─── TASK INPUT

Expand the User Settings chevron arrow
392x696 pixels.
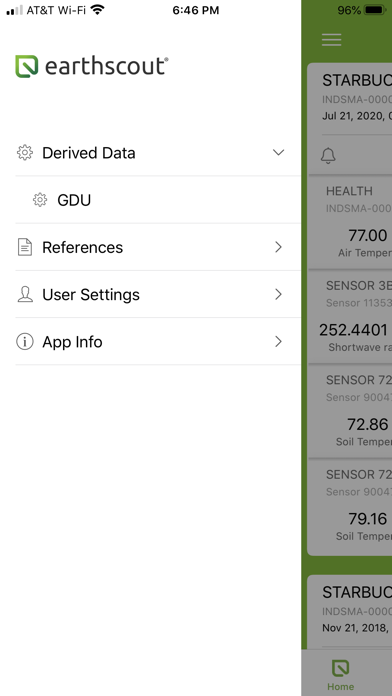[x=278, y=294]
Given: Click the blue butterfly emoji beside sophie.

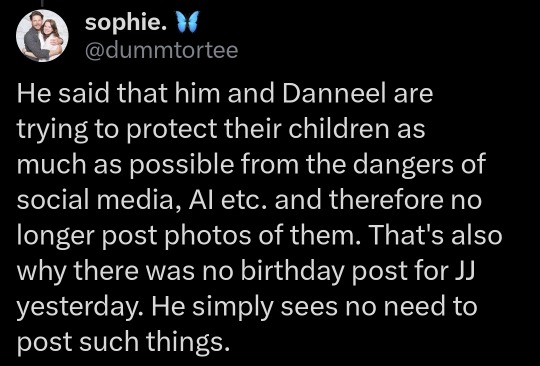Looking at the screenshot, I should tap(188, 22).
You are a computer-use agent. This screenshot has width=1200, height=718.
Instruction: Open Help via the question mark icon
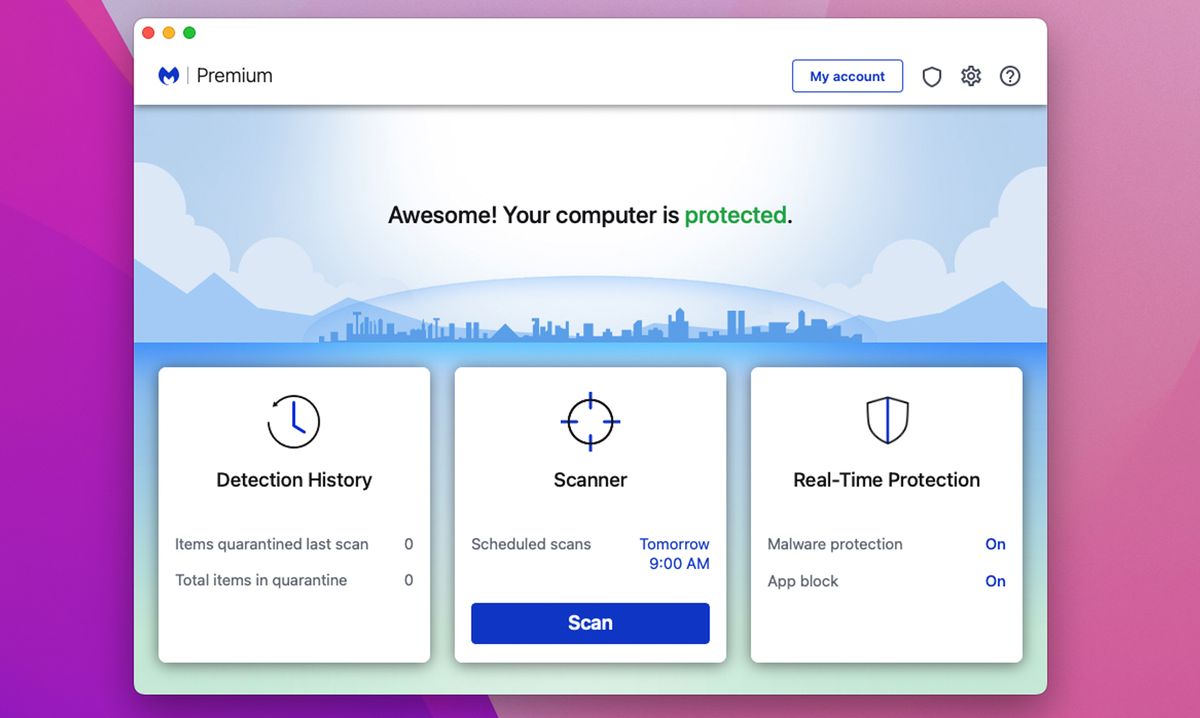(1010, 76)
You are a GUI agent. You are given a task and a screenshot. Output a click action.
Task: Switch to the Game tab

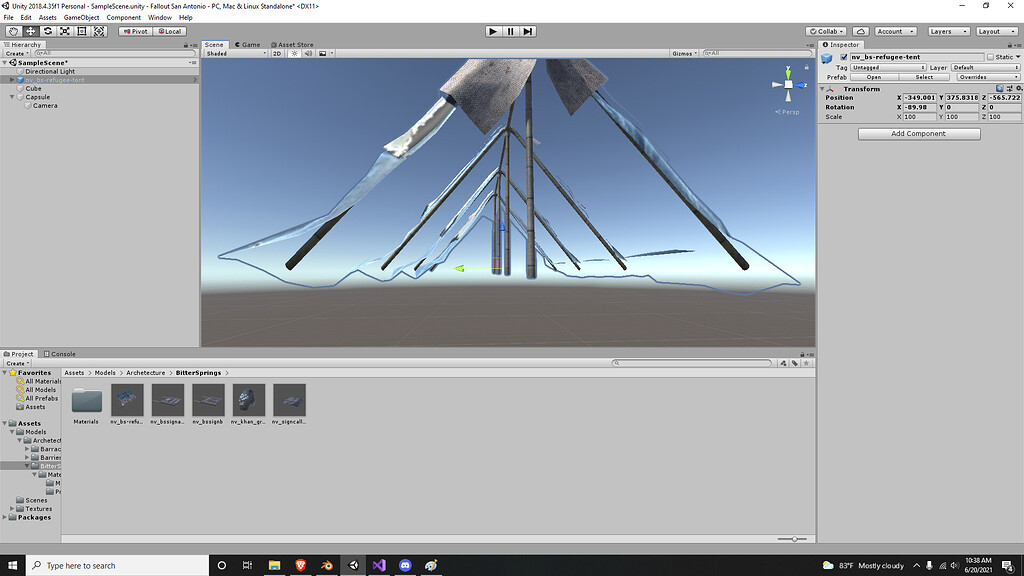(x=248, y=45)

──────

### STATED PROBLEM
Rewrite the stretch of data from the line containing "Given: Click the" through the end of the data, replacing "Switch" with "Change" and keeping everything else the same. Leave the pictures out of your answer.

### COMPLETE OUTPUT
Given: Click the blue butterfly emoji beside sophie.

Looking at the screenshot, I should tap(188, 22).
You are a computer-use agent. This screenshot has width=1200, height=718.
Instruction: Open Help via the question mark icon
(1010, 76)
You are a GUI agent. You are given a task and a screenshot. Output a click action.
Task: Change to the Game tab

(x=248, y=45)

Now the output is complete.